Particularly noteworthy was his establishment of Waverley Place, a peer-run center supporting individuals with mental illness living in communities. This innovative model, prioritizing mission over revenue generation, demonstrates how psychiatric institutions can serve broader societal needs while maintaining financial viability.

Personal Journey Shapes Scientific Vision
The interview offers a window into the personal experiences that guided Dr. Cohen’s path as a scientist. His fascination with physics and mathematics in his youth, combined with meaningful interactions with psychiatric patients during medical training, helped shape his approach to research and care. He recalls his first psychiatric patient, a young woman whose remarkable recovery through medication left a lasting impression and underscored psychiatry’s power to rebuild lives affected by mental illness.
Dr. Cohen also speaks candidly about the anxiety and shyness that sometimes limited his professional opportunities. His openness about these challenges offers a rare glimpse of vulnerability in a leading researcher. By sharing these reflections, he highlights that perseverance and commitment, rather than the absence of difficulty, are what truly define scientific achievement. His honesty serves as encouragement for young scientists who may encounter similar obstacles.
Family plays a central role in his story. His father, a respected internist, modeled a deep sense of medical dedication and the value of collaboration in research. Having been married for more than 55 years, Dr. Cohen credits his family’s steady support as a cornerstone of his long and productive career. Together, these elements reveal how great science often grows from human connections and experiences that extend far beyond the laboratory.
Future Directions and Global Impact
Looking ahead, Dr. Cohen expresses optimism about the future of psychiatric research while recognizing the societal hurdles that remain. His current work aims to identify specific biological mechanisms that influence vulnerability to mental illness, with a strong focus on prevention. Because psychotic disorders usually do not appear before adolescence and dementia tends to develop later in life, he believes early interventions are becoming increasingly achievable.

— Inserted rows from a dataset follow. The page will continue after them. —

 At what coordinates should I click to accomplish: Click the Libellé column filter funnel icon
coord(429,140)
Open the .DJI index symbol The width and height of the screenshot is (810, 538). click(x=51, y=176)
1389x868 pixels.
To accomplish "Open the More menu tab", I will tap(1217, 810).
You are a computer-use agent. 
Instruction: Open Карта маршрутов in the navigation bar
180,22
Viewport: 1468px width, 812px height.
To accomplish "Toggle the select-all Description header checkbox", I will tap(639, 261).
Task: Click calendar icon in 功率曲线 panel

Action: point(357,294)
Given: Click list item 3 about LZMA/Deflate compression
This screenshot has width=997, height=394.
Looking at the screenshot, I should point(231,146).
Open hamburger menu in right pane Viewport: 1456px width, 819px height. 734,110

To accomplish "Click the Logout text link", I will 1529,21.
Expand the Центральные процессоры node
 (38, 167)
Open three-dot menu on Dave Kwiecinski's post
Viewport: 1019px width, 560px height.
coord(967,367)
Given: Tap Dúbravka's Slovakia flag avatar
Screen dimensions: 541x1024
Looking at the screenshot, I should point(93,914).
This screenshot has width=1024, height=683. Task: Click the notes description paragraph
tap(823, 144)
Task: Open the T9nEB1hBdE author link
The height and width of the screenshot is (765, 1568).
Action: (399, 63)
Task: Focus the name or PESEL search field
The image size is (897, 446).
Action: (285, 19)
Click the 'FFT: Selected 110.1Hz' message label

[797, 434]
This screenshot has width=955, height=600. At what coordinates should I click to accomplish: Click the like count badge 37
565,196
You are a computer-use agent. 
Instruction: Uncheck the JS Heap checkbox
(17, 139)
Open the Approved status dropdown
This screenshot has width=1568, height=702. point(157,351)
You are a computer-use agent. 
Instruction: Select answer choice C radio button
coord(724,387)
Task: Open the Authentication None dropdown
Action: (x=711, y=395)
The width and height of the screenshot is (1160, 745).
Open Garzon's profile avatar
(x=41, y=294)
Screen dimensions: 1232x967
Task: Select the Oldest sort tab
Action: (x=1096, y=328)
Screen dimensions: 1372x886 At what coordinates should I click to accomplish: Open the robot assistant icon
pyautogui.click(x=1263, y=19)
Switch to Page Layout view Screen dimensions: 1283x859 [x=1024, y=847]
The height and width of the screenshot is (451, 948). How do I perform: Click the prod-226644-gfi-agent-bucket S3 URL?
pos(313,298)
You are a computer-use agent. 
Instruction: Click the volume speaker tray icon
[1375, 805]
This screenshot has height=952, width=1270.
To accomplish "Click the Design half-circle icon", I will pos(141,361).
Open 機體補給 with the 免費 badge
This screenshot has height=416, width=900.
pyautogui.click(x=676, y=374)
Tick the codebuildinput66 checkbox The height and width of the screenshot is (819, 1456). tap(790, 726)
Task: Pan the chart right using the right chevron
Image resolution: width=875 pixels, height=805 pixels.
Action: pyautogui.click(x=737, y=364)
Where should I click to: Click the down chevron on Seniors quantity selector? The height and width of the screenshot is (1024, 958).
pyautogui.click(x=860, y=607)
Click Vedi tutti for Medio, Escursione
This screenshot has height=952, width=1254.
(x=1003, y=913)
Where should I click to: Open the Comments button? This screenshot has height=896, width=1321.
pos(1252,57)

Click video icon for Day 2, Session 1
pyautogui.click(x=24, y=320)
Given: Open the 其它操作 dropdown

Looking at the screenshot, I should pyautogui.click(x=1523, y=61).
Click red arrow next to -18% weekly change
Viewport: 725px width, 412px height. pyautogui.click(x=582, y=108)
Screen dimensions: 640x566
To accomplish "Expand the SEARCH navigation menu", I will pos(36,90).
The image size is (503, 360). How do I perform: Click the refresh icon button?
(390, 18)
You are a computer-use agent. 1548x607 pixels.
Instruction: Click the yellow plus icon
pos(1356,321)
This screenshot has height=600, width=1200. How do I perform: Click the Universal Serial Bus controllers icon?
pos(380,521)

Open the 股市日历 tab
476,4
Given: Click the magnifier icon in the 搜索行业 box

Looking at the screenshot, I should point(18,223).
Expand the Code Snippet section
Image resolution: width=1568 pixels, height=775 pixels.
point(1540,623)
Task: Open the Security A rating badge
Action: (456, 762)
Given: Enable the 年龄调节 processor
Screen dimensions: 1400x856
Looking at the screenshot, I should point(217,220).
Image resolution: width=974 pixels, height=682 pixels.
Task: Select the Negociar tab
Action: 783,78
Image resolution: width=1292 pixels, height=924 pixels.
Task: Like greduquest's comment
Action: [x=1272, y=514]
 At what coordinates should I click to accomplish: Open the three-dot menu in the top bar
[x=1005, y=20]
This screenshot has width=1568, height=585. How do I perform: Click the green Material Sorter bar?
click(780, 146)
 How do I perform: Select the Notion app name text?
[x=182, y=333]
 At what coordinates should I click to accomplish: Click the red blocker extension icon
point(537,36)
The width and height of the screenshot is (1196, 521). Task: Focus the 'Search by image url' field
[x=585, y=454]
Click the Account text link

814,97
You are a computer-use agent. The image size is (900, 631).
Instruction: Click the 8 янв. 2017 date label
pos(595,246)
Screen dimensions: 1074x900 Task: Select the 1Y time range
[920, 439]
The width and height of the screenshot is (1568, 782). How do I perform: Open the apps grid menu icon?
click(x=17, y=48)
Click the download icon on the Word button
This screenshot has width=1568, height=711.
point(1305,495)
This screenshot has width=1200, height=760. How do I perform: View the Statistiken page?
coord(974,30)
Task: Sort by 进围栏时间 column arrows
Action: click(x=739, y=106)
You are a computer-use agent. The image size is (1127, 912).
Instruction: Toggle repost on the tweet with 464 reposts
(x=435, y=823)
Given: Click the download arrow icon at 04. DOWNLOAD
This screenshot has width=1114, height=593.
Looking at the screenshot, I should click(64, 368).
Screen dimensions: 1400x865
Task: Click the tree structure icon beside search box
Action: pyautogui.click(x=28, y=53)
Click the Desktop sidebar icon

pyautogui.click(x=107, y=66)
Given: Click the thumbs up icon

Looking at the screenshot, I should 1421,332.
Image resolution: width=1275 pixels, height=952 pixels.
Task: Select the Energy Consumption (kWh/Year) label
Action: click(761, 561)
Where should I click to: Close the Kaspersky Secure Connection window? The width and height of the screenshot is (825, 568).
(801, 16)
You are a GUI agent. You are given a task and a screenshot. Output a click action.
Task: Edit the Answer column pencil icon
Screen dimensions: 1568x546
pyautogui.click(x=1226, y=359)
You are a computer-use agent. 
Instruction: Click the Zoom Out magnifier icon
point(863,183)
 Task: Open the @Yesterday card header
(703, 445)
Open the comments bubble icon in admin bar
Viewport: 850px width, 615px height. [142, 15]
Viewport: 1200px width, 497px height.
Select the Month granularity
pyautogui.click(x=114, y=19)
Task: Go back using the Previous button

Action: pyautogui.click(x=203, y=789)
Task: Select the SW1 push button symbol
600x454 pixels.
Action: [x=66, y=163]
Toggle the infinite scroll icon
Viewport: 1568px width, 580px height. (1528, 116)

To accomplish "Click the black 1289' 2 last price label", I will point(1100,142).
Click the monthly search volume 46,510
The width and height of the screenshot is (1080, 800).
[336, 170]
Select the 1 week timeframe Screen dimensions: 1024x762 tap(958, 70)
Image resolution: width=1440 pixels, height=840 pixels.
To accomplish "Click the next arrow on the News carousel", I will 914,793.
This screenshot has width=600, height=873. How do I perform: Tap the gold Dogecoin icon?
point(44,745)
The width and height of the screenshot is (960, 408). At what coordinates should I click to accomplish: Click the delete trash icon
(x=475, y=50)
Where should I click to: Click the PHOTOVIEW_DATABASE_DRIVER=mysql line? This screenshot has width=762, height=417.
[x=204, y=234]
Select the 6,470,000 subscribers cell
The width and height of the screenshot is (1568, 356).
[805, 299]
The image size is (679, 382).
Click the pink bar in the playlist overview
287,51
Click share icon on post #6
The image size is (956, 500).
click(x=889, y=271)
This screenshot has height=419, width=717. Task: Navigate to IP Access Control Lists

The discussion emphasizes how new technologies, particularly in cellular reprogramming and genomic analysis, are transforming what researchers can uncover about the origins of psychiatric disease. These methods, now more widely available thanks to international initiatives (including those supported by Genomic Press), are accelerating discoveries and opening the door to more effective treatments.
Dr. Cohen also stresses the need to nurture creativity and risk-taking in science, cautioning against the tendency to fund only predictable or incremental research. He envisions a global scientific community where innovation can flourish in any country or institution, free from hierarchy or limitation. This philosophy aligns with the open-access approach advanced by Genomic Press, ensuring that important findings can be shared broadly without financial barriers, promoting a truly inclusive and collaborative model of discovery.